Closed sarcasticadmin closed 8 months ago
might be nice to enable authentication on this. but it means loading a key onto the ntp clients and the servers. which is PITA. A age encrypted secret might suffice.
i can confirm that chronyd is in nixpkgs. https://github.com/NixOS/nixpkgs/blob/nixos-22.11/nixos/modules/services/networking/ntp/chrony.nix
there is a test, https://github.com/NixOS/nixpkgs/blob/master/nixos/tests/chrony-ptp.nix
it's very simple and just checks if the service can start .
so probably requires a more sophisticated one between client and server. however how do you 'test' time?
I've had bad experience with chronyd, please no.
David Lang
On Fri, 24 Mar 2023, Lee Hughes wrote:
might be nice to enable authentication on this. but it means loading a key onto the ntp clients and the servers. which is PITA. A age encrypted secret might suffice.
i can confirm that chronyd is in nixpkgs.
https://github.com/NixOS/nixpkgs/blob/nixos-22.11/nixos/modules/services/networking/ntp/chrony.nix
Tell us more!
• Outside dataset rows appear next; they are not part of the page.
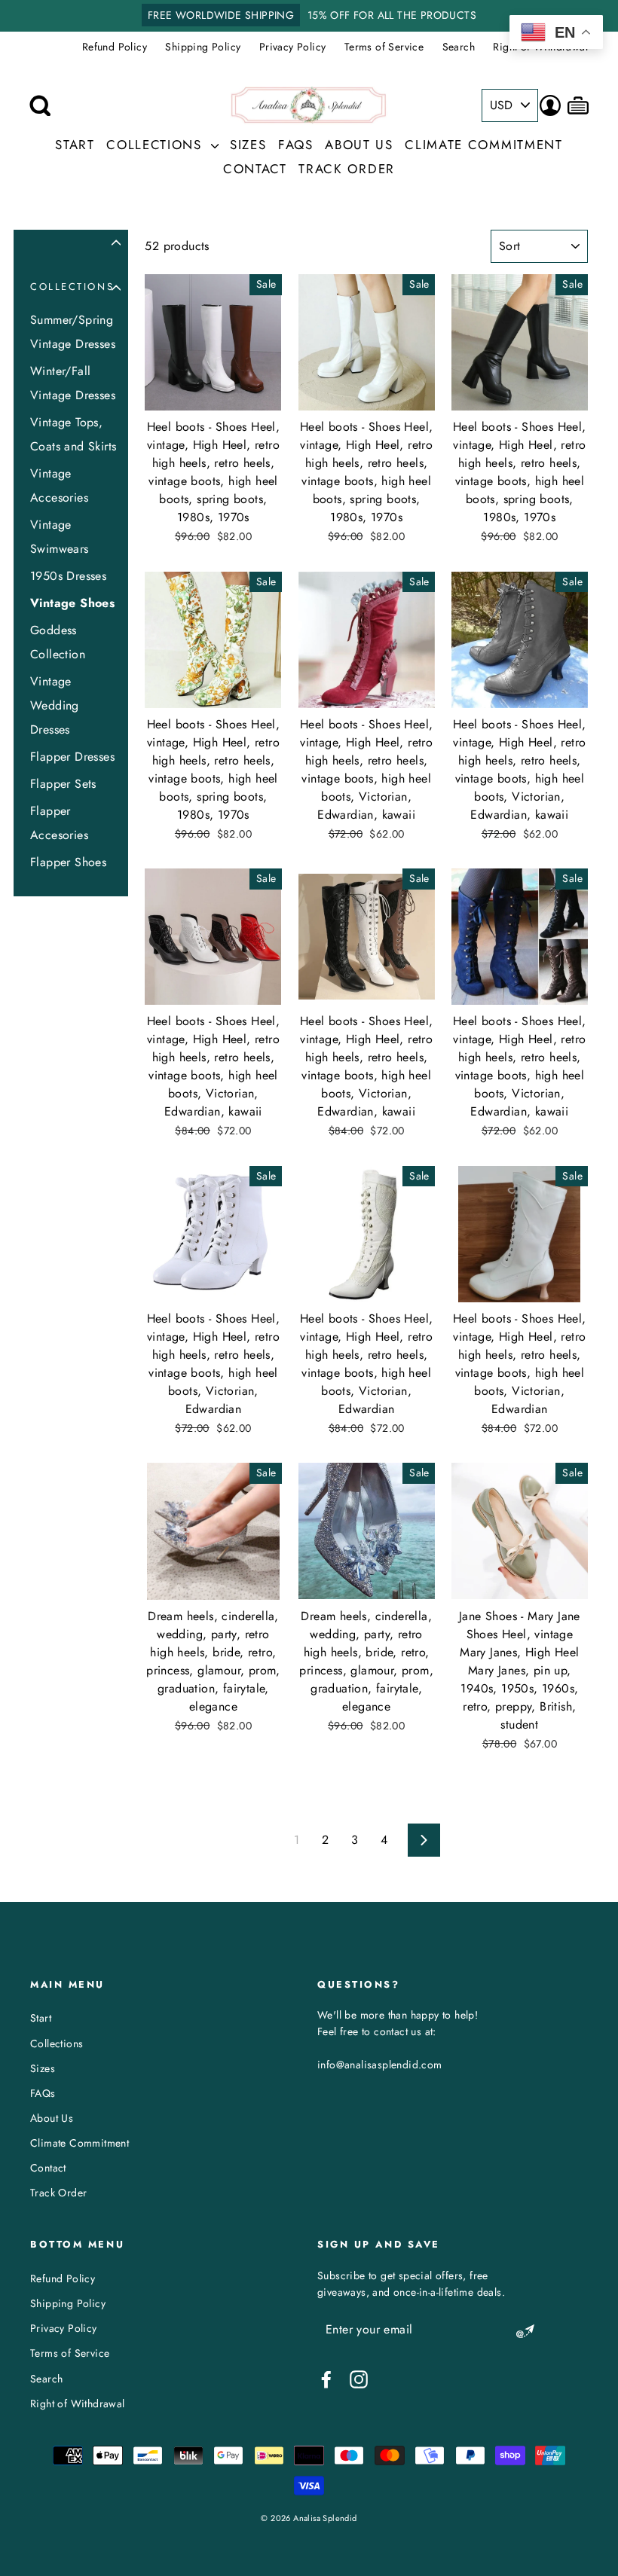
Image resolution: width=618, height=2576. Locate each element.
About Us (359, 145)
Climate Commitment (484, 145)
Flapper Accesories (59, 823)
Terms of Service (384, 46)
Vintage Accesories (59, 485)
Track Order (346, 169)
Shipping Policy (202, 46)
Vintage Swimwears (59, 536)
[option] (309, 16)
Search (458, 46)
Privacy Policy (292, 46)
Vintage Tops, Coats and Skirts (73, 434)
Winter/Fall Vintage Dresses (72, 383)
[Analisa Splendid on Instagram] (359, 2379)
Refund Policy (114, 46)
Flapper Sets (63, 783)
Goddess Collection (57, 642)
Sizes (248, 145)
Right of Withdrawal (77, 2403)
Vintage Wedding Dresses (54, 705)
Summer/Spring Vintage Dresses (72, 332)
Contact (255, 169)
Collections (156, 145)
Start (75, 145)
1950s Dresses (68, 575)
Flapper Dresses (72, 756)
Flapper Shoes (68, 862)
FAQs (296, 145)
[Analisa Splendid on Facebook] (326, 2379)
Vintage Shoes (72, 603)
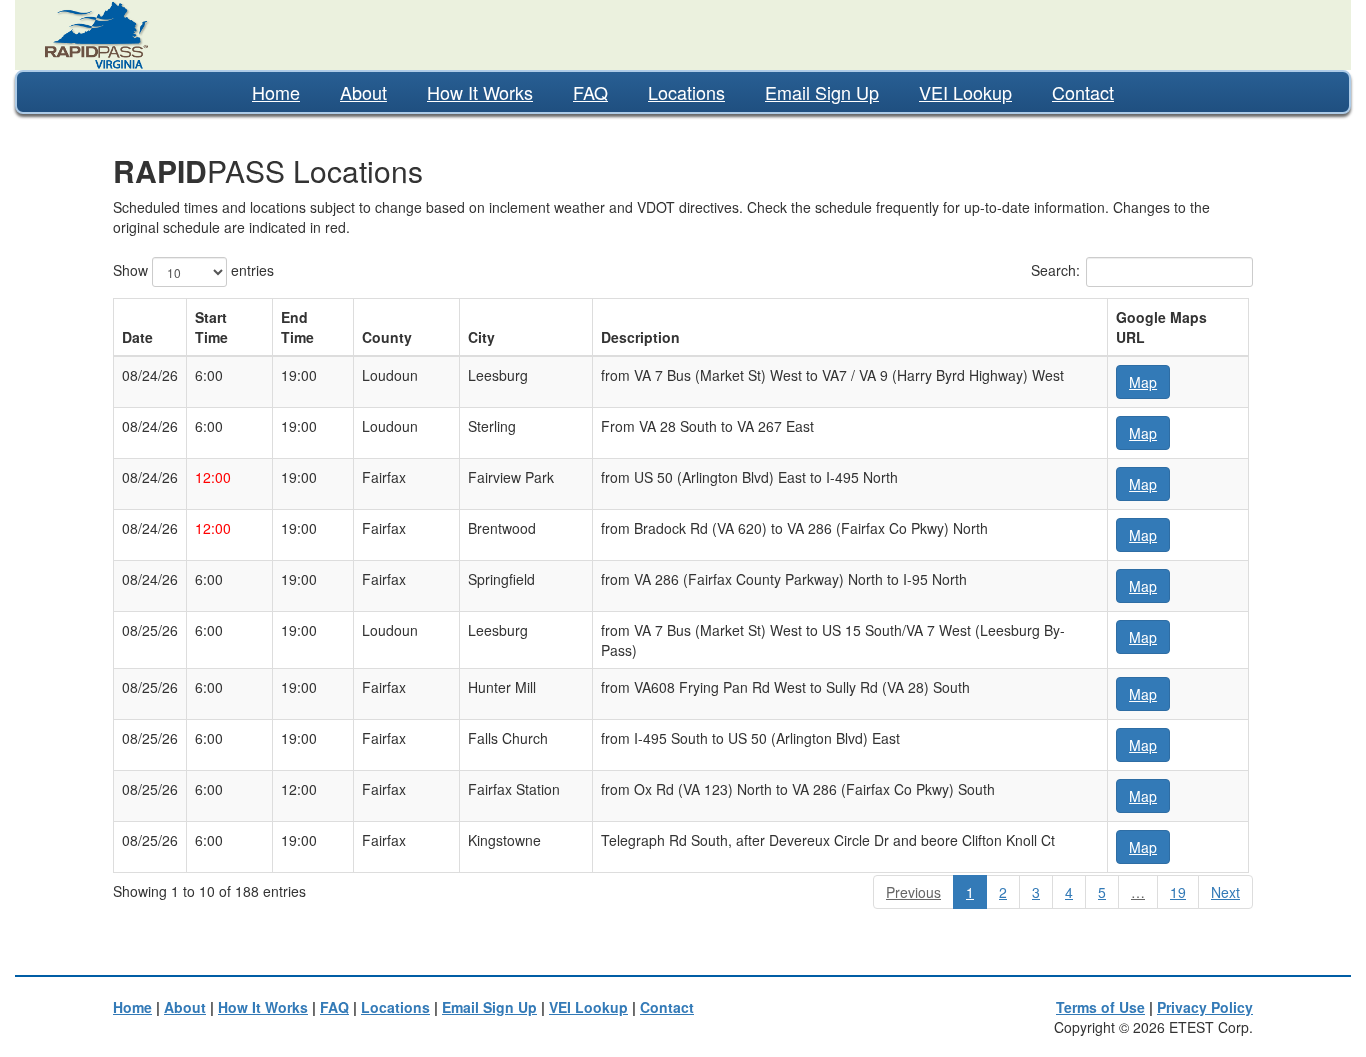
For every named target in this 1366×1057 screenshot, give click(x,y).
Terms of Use (1100, 1007)
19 (1178, 892)
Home (276, 92)
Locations (686, 92)
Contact (1083, 92)
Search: (1055, 270)
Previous (913, 892)
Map (1143, 382)
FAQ (590, 92)
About (363, 92)
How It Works (480, 92)
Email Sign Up (822, 92)
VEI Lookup (965, 92)
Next (1225, 892)
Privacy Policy (1205, 1007)
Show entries (193, 270)
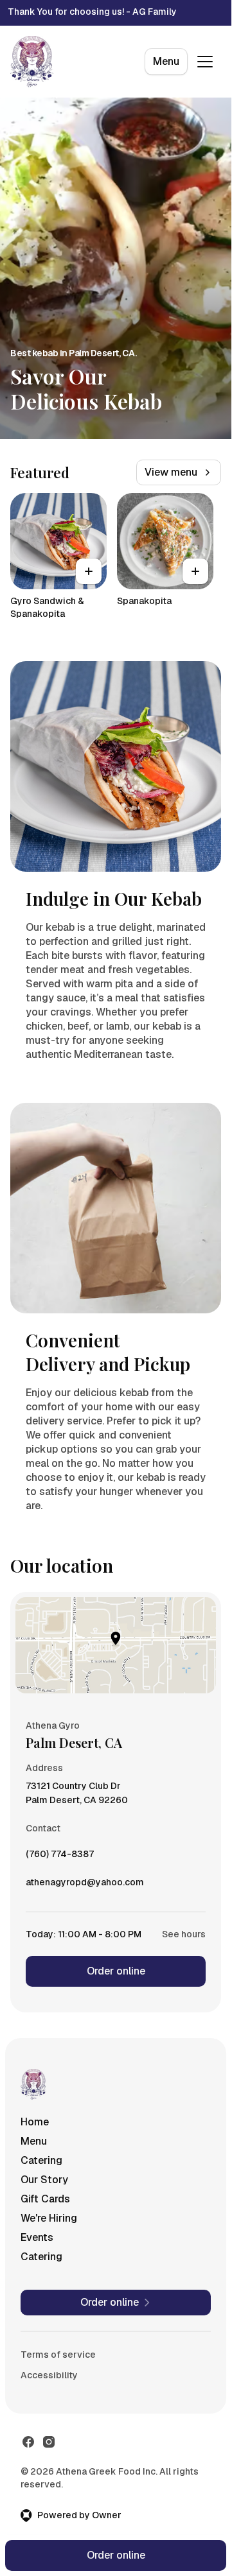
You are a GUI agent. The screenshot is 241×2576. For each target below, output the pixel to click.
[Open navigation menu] (205, 61)
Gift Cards (45, 2199)
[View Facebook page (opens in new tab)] (28, 2442)
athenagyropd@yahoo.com (85, 1885)
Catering (41, 2160)
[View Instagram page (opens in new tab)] (49, 2442)
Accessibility (49, 2375)
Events (37, 2237)
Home (35, 2122)
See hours (184, 1934)
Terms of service (58, 2354)
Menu (166, 61)
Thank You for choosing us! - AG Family (92, 11)
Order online (116, 1971)
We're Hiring (49, 2218)
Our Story (44, 2179)
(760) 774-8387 (60, 1857)
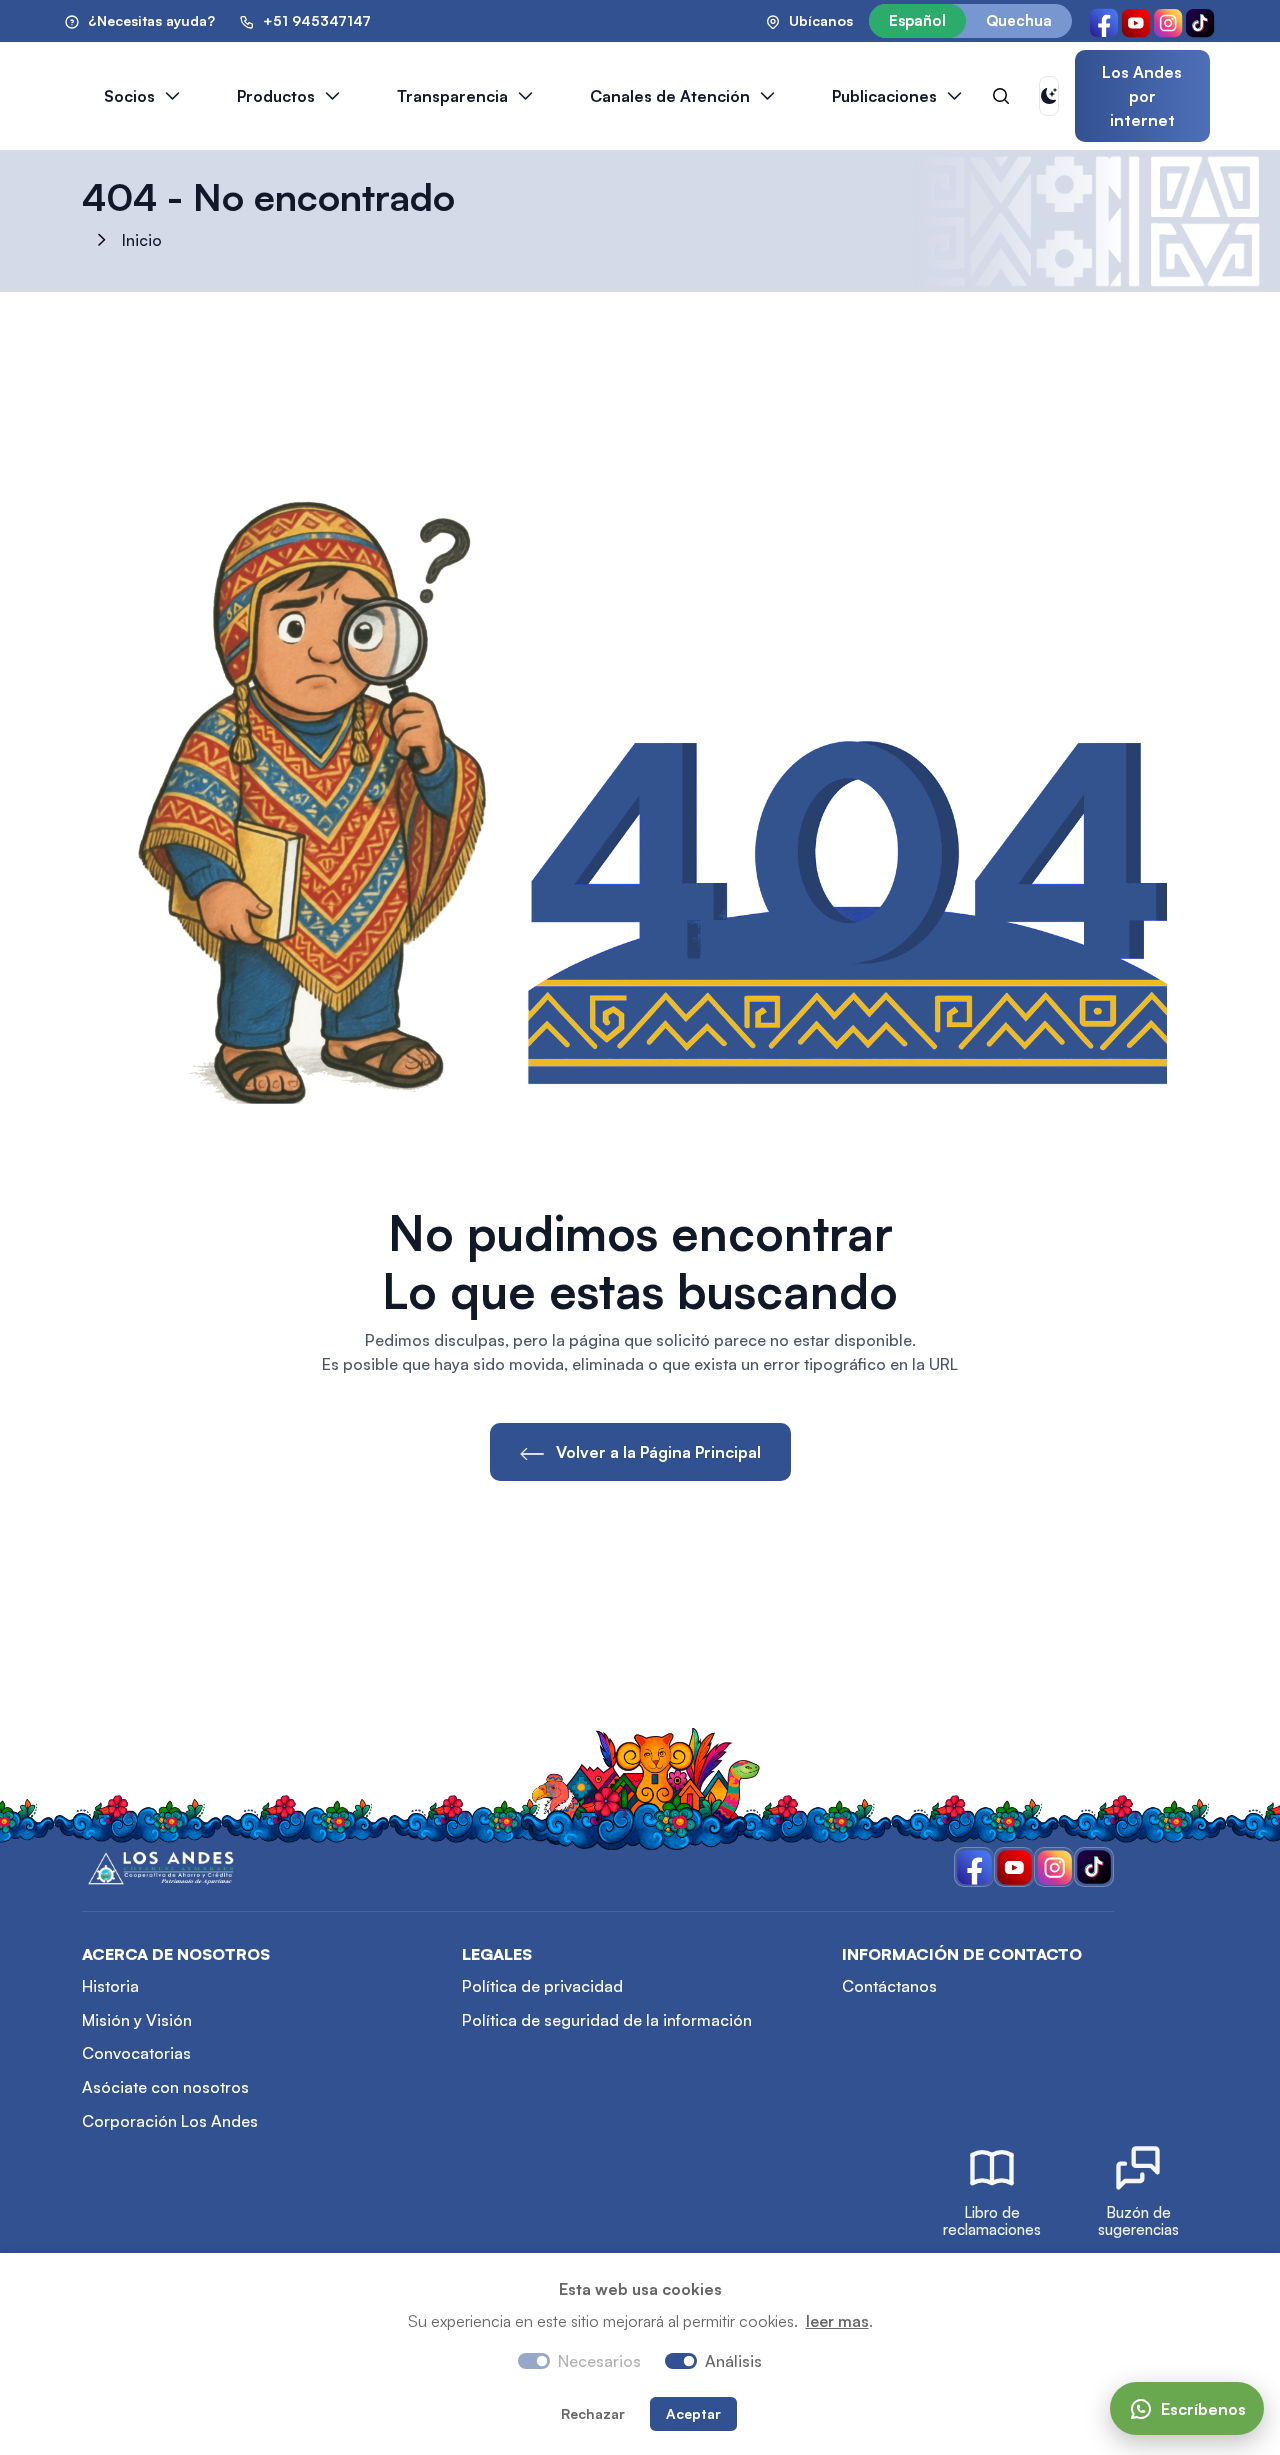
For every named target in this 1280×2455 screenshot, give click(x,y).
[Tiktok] (1200, 21)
What bad experience did you have...
This was a couple jobs ago, and I don't remember all the details (I was a dedicated splunk admin there), but it was a combination of not generating useful logs for troubleshooting issues, and not reliably setting the time correctly (causing us to need to try and troubleshoot things)
David Lang
On Fri, 24 Mar 2023, Lee Hughes wrote:
Tell us more! What bad experience did you have...
We i will generate a couple of configurations for different time servers..
let the best time server win! I've seen time server go badly wrong when running under some kinds of virtualisation.. it as unexpected side effects, but that was many moons ago. Software always gets better, where hardware fail eventually.
Are you sure you were not under a MITM or a WITM attack? People love to do that !
very sure, we had an on-prem GPS server we were referencing against.
David Lang
On Fri, 24 Mar 2023, Lee Hughes wrote:
Are you sure you were not under a MITM or a WITM attack? People love to do that !
@owendelong , if you want to have experiment with https://en.wikipedia.org/wiki/Precision_Time_Protocol .
However it looks pretty interesting, maybe a bit overkill . It also needs hardware support, can the Juniper platform do it?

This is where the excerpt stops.